- AIM OF THE EXERCISE -
Copy exactly the lines from the one containing "You are a computer-use" through the last line of the records below, both included, and leave out the pictures.

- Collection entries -

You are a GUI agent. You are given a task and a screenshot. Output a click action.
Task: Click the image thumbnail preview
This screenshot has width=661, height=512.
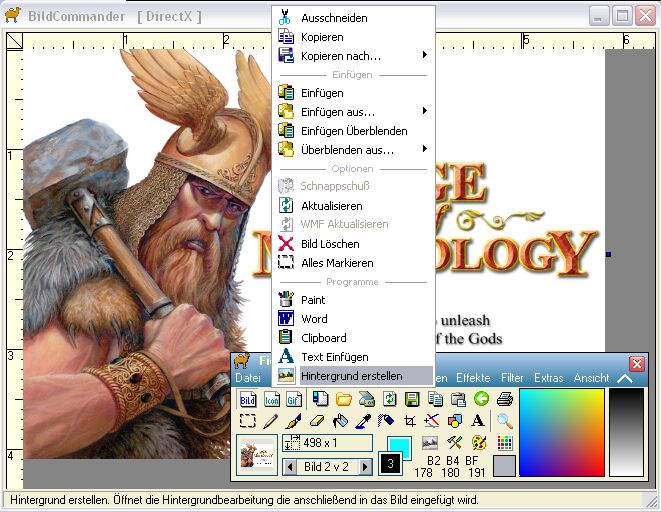coord(257,454)
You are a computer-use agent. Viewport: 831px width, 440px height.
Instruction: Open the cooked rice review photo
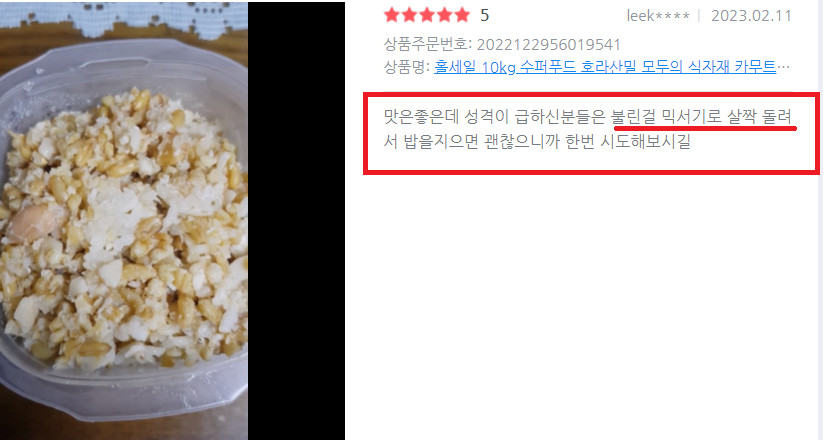[123, 221]
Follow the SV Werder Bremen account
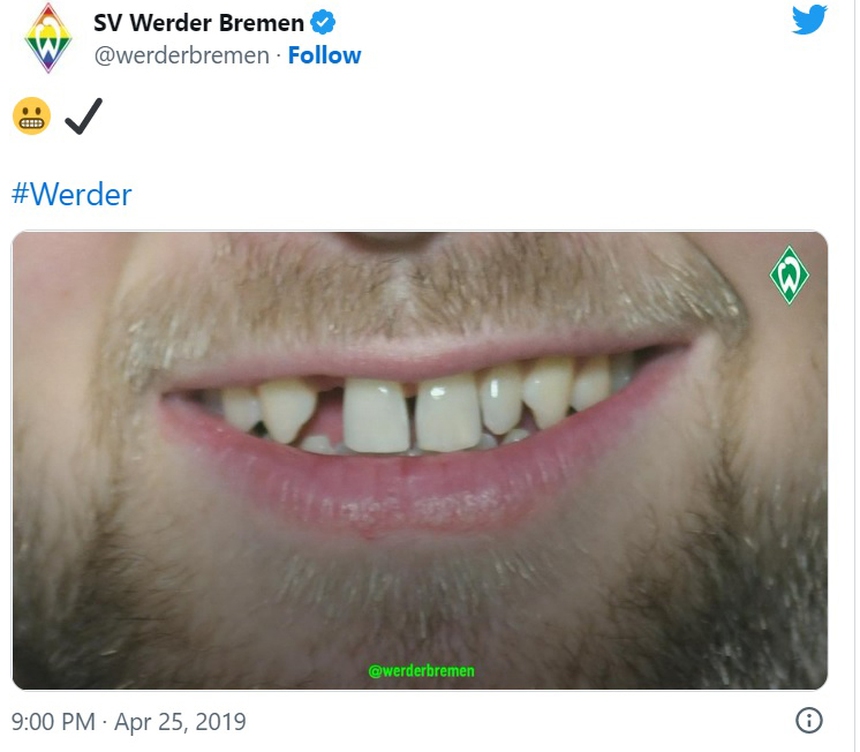The width and height of the screenshot is (860, 752). [324, 56]
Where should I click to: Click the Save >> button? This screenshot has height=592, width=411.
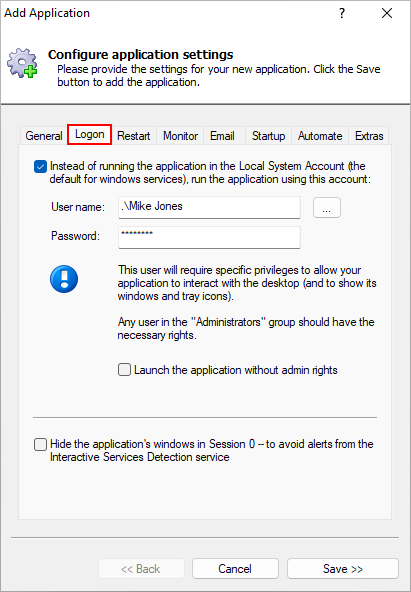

- TASK SOLUTION -
You are a computer-use agent. Viewport: 831px width, 440px height.
Instruction: Open the cooked rice review photo
[123, 221]
Follow the SV Werder Bremen account
The width and height of the screenshot is (860, 752). [324, 56]
Where should I click to: Click the Save >> button? This screenshot has height=592, width=411.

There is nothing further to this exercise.